As May 11 marked a month since the disastrous floods, the Sunday Tribune spoke to some of the victims who shared how their lives were impacted and suddenly changed as a result of the catastrophic floods.
Phindile Ngcobo 28, who has been living at the Tongaat Town Hall with her brother, Sanele, and baby Lethokuhle since the disaster, says it has been a tough month but they are trying to cope.
“Things are not the same as it was in the beginning. In the beginning, we used to get food three times a day, consistently, but now it’s not like that. Sometimes we have to try and collect money with other people who are also living here so we can at least buy beans to eat for the night.
“Sponsors have been helpful because they come and drop off food here and there,” Ngcobo said.

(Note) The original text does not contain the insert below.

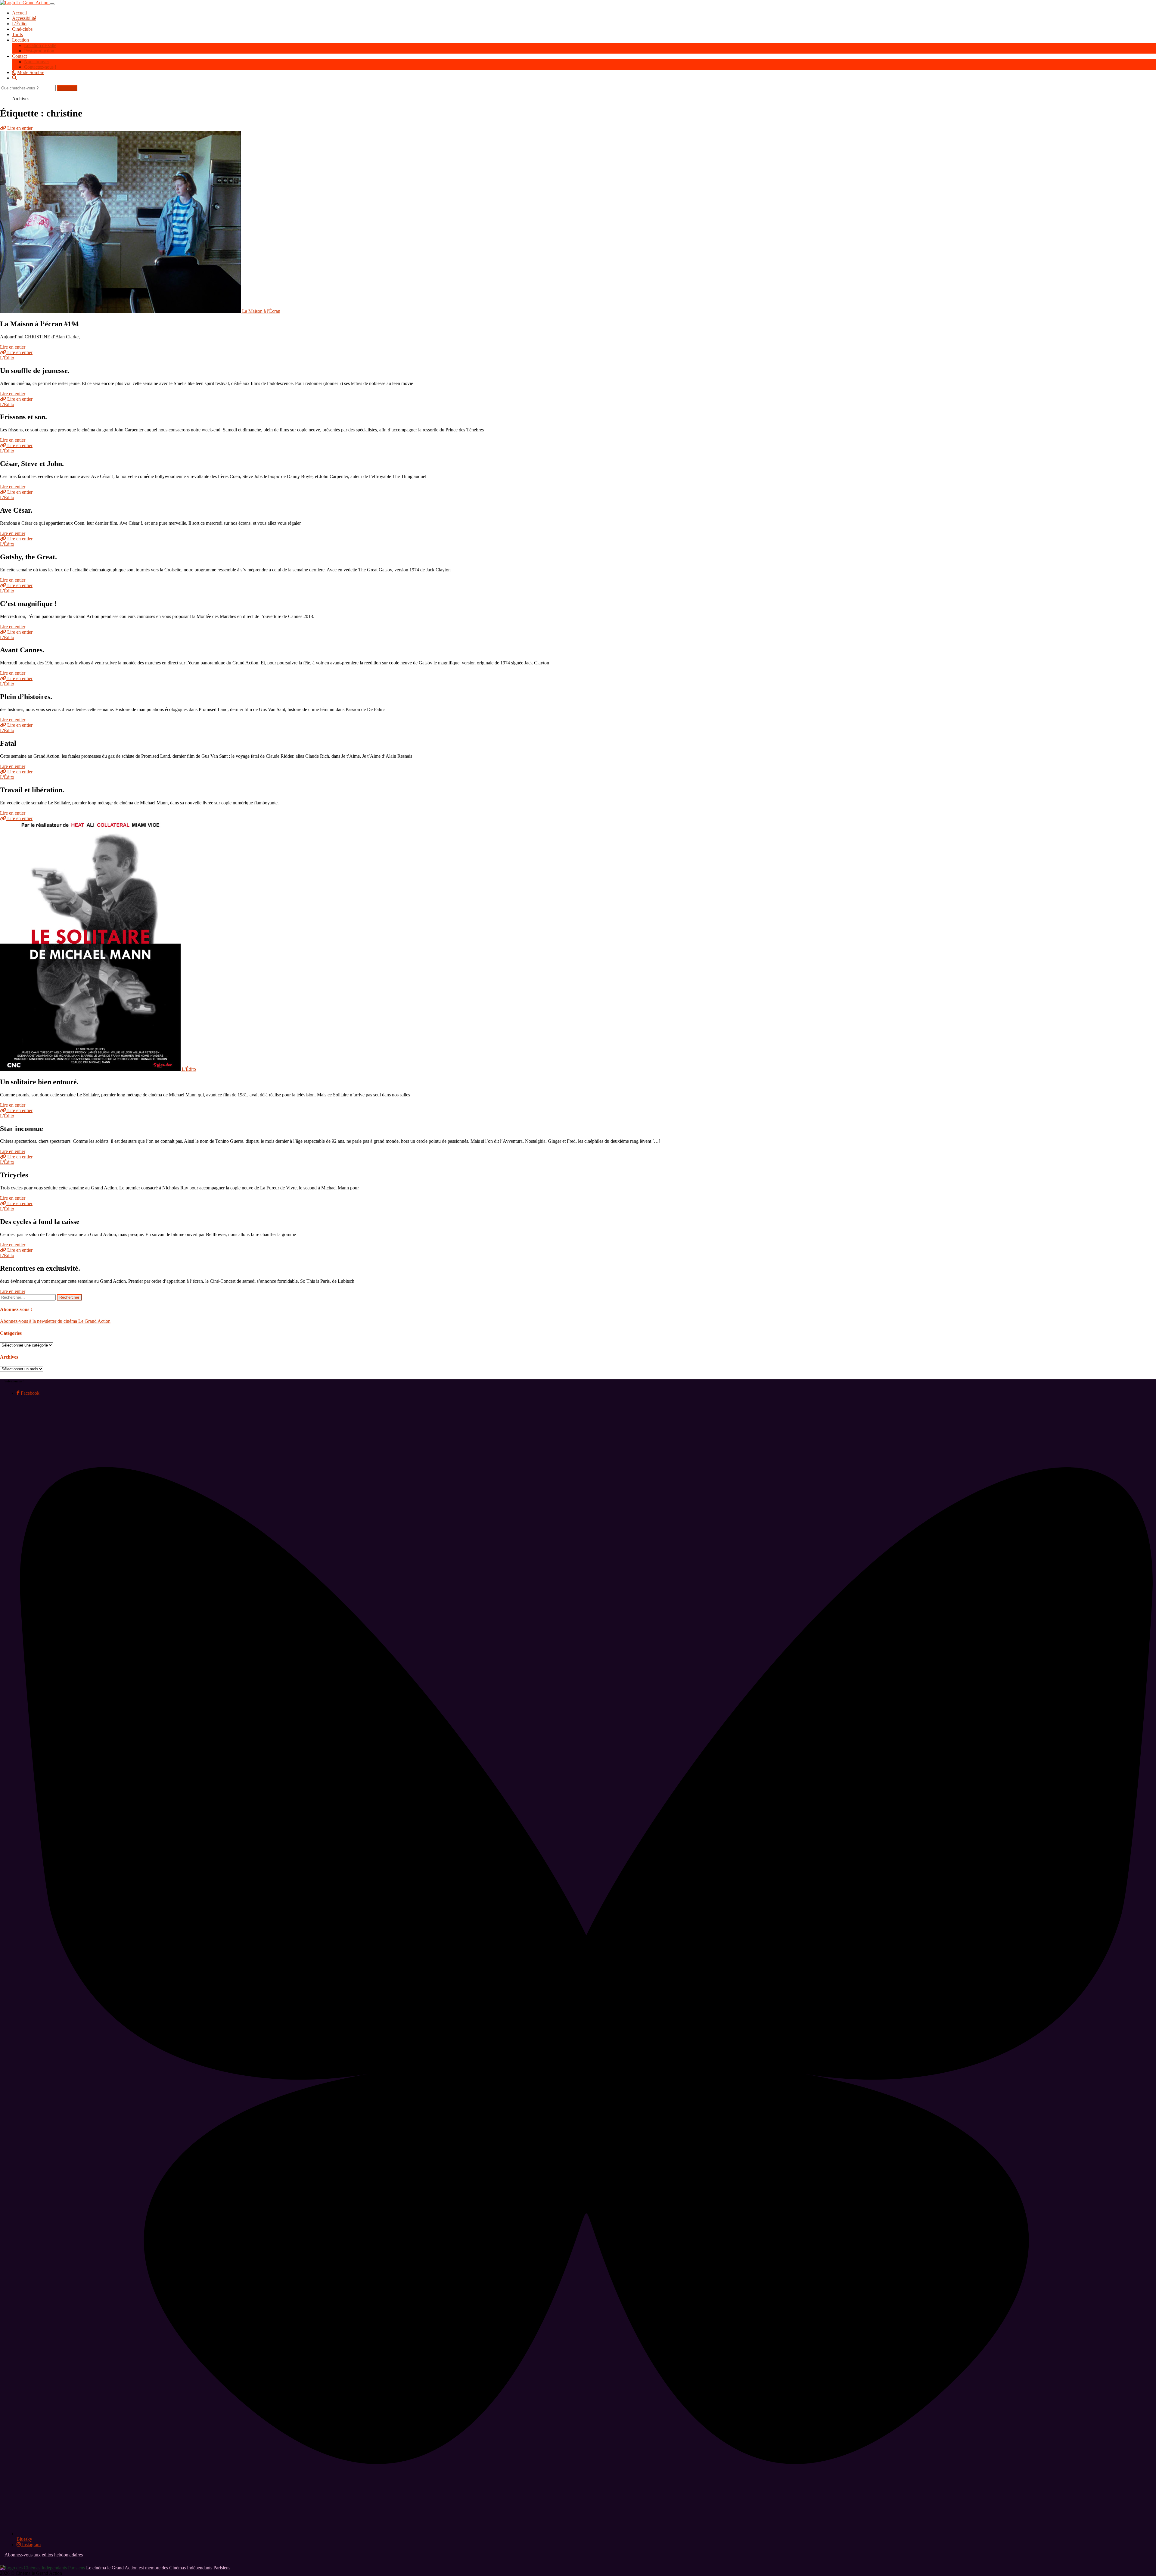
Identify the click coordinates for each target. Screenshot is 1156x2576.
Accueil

She said the provincial department of Human Settlement had visited them: “They took our information and promised to provide building materials.”
A Springfield Park family whose three daughters rescued their mother said they were still shocked by the disaster. Refusing to leave their injured mother trapped under rubble when the walls of their house caved in during the flooding, the three young women managed to free her and carry her out moments before the house collapsed.
But during the past month, sisters Nayana, 18, Uvishka,13, and Sasha, 10, and their mother Neshara Maharaj, 44, have faced many challenges, which have left them feeling hopeless, too.
“My mum is still traumatised, she can’t sleep. She wakes up in the middle of the night and feels she is stuck. We are separated because I must study and where they are living is overcrowded. We used to wake up together, even if mum was at work, I was there for my sisters but now I cannot be there,” Nayana said.